FIRST AMENDED AND RESTATED
SYSCO CORPORATION
2005 MANAGEMENT INCENTIVE PLAN
This
FIRST AMENDED AND RESTATED SYSCO CORPORATION 2005 MANAGEMENT
INCENTIVE PLAN (the “ Plan ”) effective as of
May 14, 2008, was recommended by the Compensation Committee
(the “ Committee ”) of the Board of Directors
(the “ Board of Directors ”) of Sysco
Corporation (the “ Company ”) on May 14,
2008, and adopted by the Board of Directors of the Company on
May 14, 2008.
WHEREAS,
the Company, with the approval of the shareholders, adopted that
certain Sysco Corporation 2005 Management Incentive Plan, effective
as of November 11, 2005, as amended by that certain First
Amendment of the 2005 Management Incentive Plan, dated
July 13, 2007, (the “ Current Plan ”);
and
WHEREAS,
pursuant to Section 11 of the Current Plan, the Board of
Directors has the authority, at any time, to amend the Current
Plan; and
WHEREAS,
the Board of Directors has determined that it is desirable and in
the best interest of the Company that certain amendments be made to
the Current Plan in order to remove the provision that requires an
additional common stock bonus equal to 28% of the cash bonus earned
by a participant pursuant to the terms of the Current Plan, and all
corresponding references to the additional stock bonus contained
within the Current Plan; and
NOW,
THEREFORE, effective as of the first day of the Company’s
2008 fiscal year, the Current Plan is hereby amended and restated
in its entirety, as follows:
1. Statement
of Principle
The purpose of the
Plan is to reward (i) certain key management personnel for
outstanding performance in the management of the divisions or
Operating Companies (as hereinafter defined) of the Company and
(ii) certain corporate personnel for managing the operations
of the Company as a whole and/or managing the operations of certain
Operating Companies (as hereinafter defined).
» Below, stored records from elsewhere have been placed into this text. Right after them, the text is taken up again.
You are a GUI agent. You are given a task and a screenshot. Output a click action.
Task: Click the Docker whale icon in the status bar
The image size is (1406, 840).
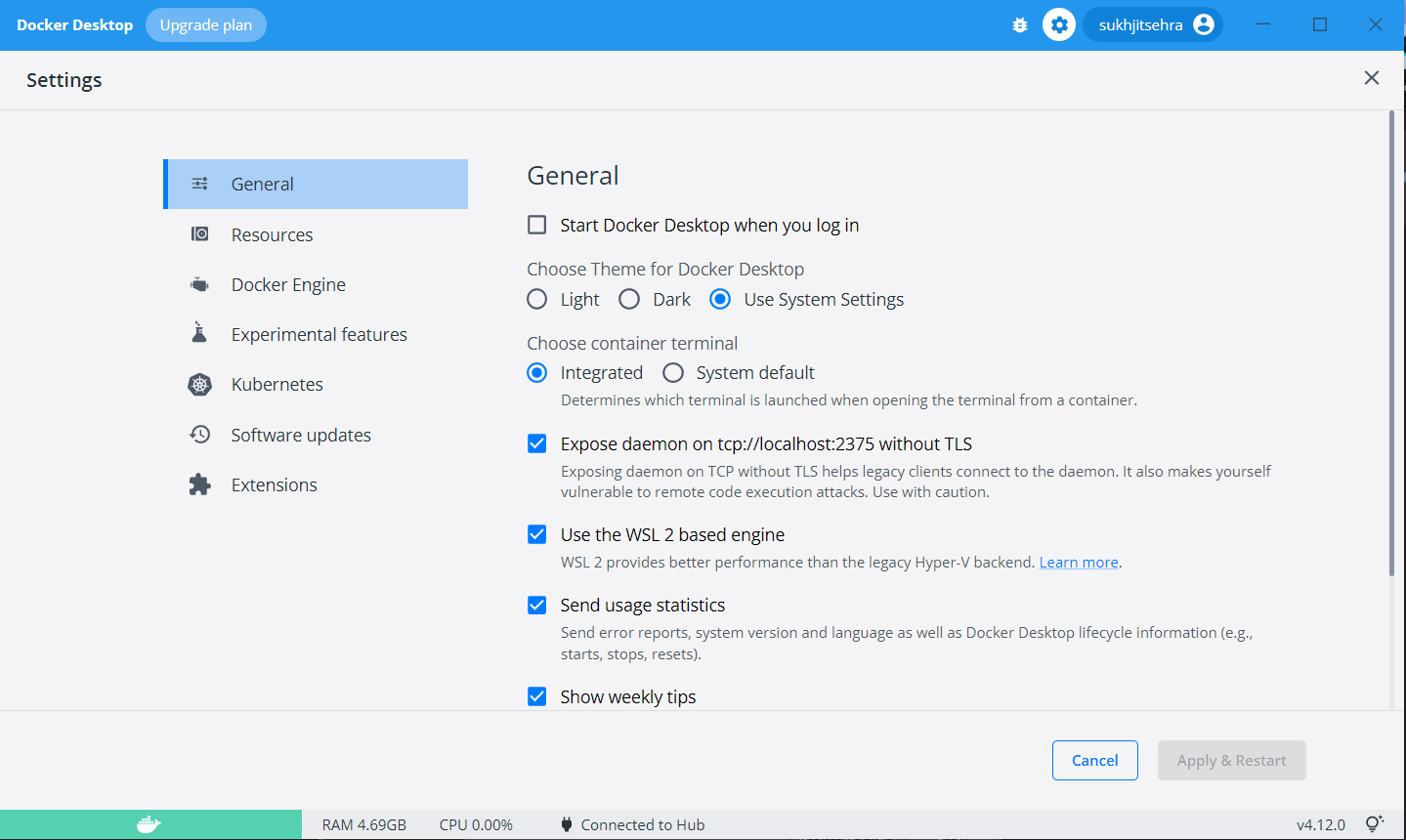tap(148, 823)
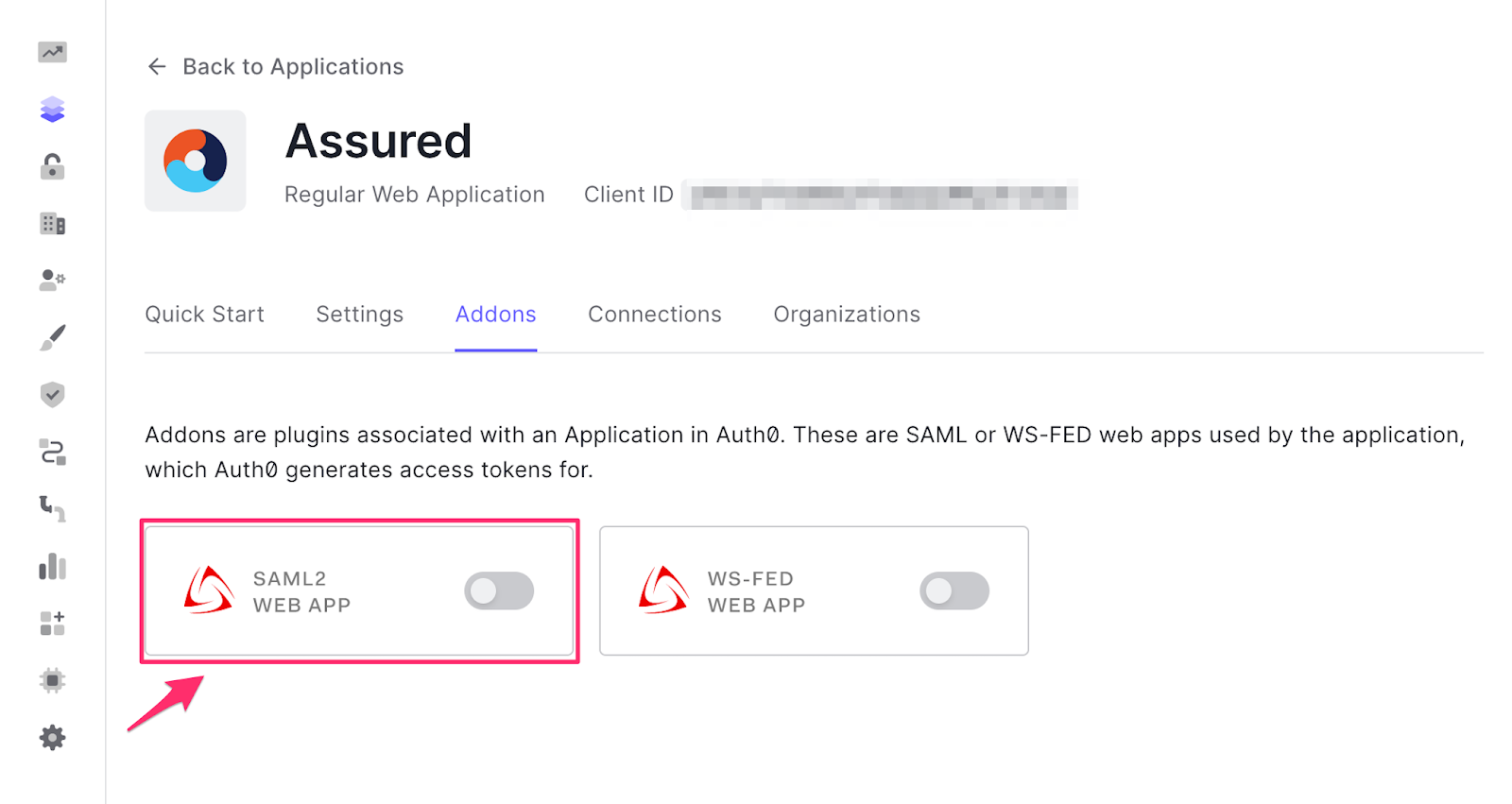
Task: Open the Activity chart icon in sidebar
Action: pos(53,52)
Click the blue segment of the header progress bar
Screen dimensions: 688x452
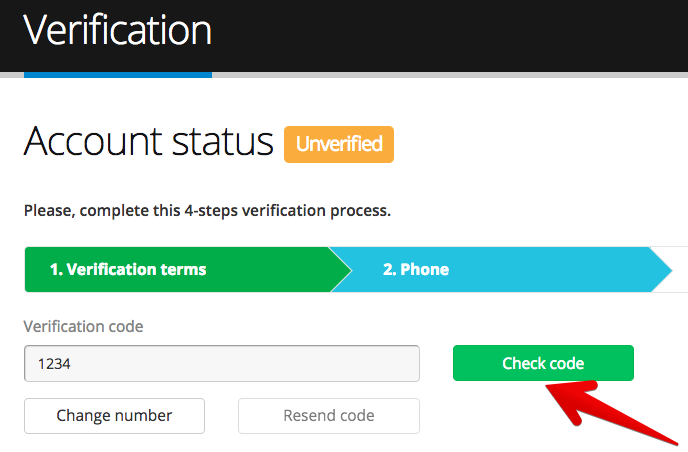(x=118, y=75)
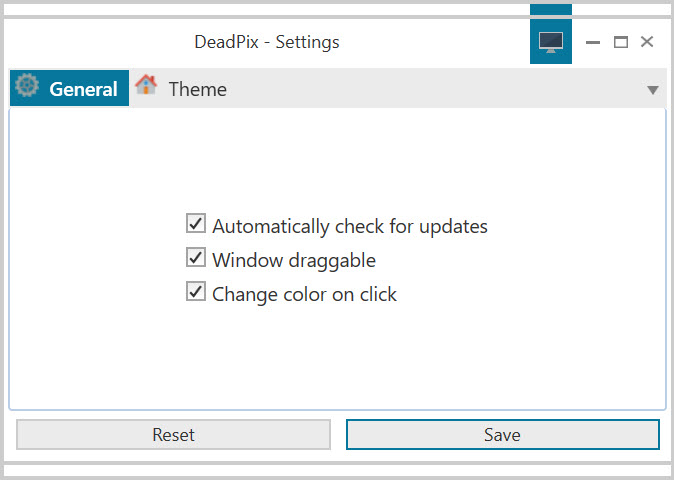Close the DeadPix Settings window
This screenshot has width=674, height=480.
[x=647, y=42]
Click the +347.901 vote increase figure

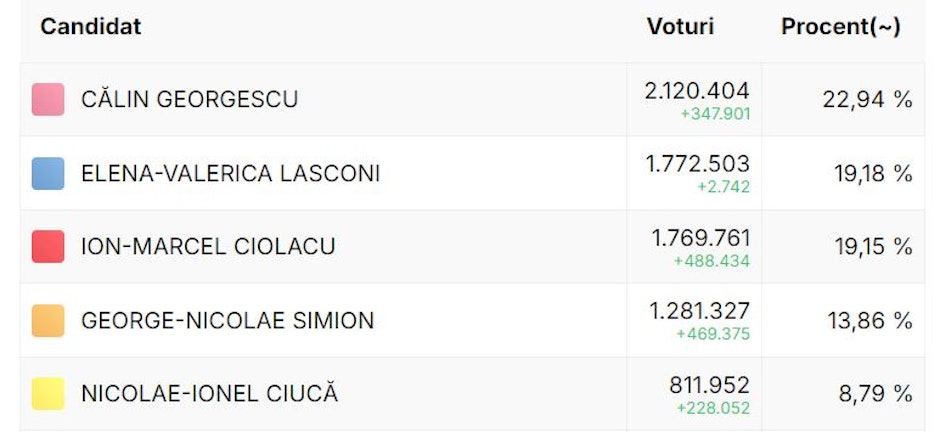tap(715, 114)
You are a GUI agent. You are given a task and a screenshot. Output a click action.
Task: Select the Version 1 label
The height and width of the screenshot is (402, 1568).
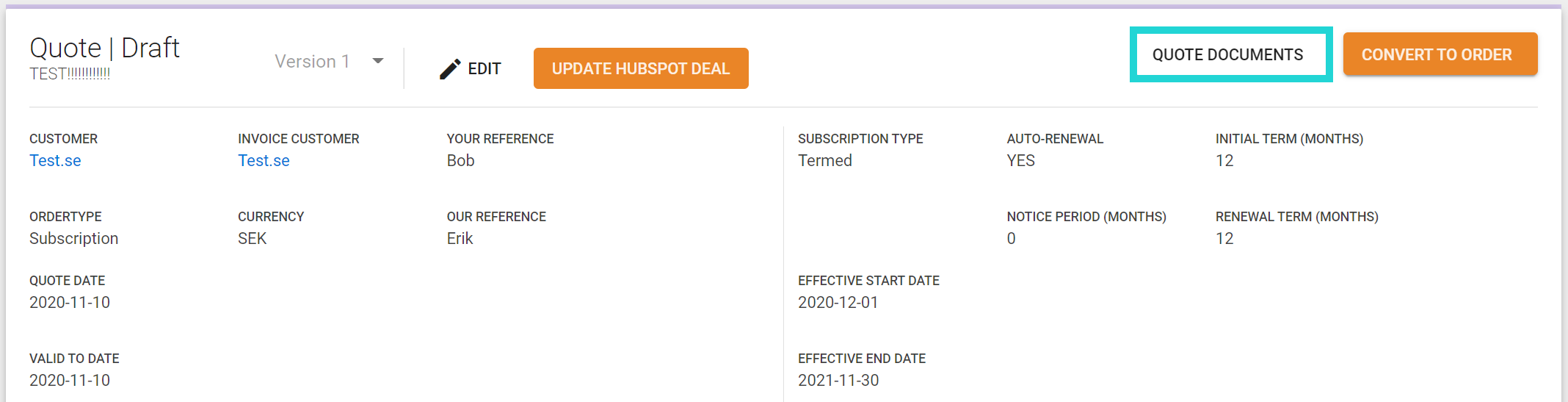[312, 61]
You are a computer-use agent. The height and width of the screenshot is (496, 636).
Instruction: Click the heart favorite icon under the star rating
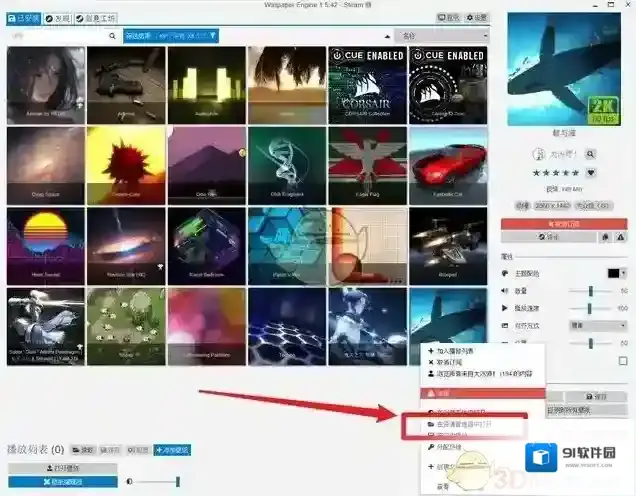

For purposes of the
Plan, the term “Operating Company” means (a) any
corporation which is a member of a “controlled group of
corporations” which includes the Company, as defined in
Internal Revenue Code of 1986, as amended (the “ Code
”) Section 414(b), (b) any trade or business under
“common control” with the Company, as defined in Code
Section 414(c), (c) any organization which is a member of
an “affiliated service group” which includes the
Company, as defined in Code Section 414(m), (d) any other
entity required to be aggregated with the Company pursuant to Code
Section 414(o), and (e) any other organization or employment
location designated as a “Operating Company” by
resolution of the Board of Directors. All references to periods in
the Plan are to fiscal periods unless otherwise specifically
noted.
2. Plan
Compensation Committee
The Compensation
Committee (the “ Committee ”) of the Board of
Directors is charged with structuring, proposing the implementation
of, and implementing the terms and conditions of, the Plan. The
Committee shall have the authority to adopt, alter and repeal such
rules, guidelines and practices governing the Plan as it shall,
from time to time, deem advisable; to interpret the terms and
provisions of the Plan and any award issued under the Plan (and any
agreements relating thereto) including without limitation the
manner of determining financial and accounting concepts discussed
in the Plan; to otherwise supervise the administration of the Plan;
and, except as to the application of the Plan to executive
officers, to delegate such authority provided to it hereunder as it
may deem necessary or appropriate to the Chairman of the Board,
Chief Executive Officer, President and any Executive Vice
President, and any of them individually. All decisions made by the
Committee pursuant to the provisions of the Plan shall be made in
the Committee’s sole discretion and shall be final and
binding on all persons, including the Company and Participants
(hereinafter defined).
The participants
in the Plan for a fiscal year shall be designated by the Committee
from the persons who are employed by any Operating Company or the
Company, in the following capacities (Operating Company
Participants, Corporate Participants, Designated Participants and
Senior Executive Participants are referred to collectively as
“ Participants ” or individually as a “
Participant ”):
Operating Company Participants — Persons who serve as
an officer of an Operating Company.
Corporate Participants — Persons who serve as an
officer of the Company who are also employees of the Company or an
Operating Company.
Designated Participants — Persons other than Corporate
Participants or Operating Company Participants who are employed by
an Operating Company or by the corporate office of the Company who
are designated by the Committee from time to time.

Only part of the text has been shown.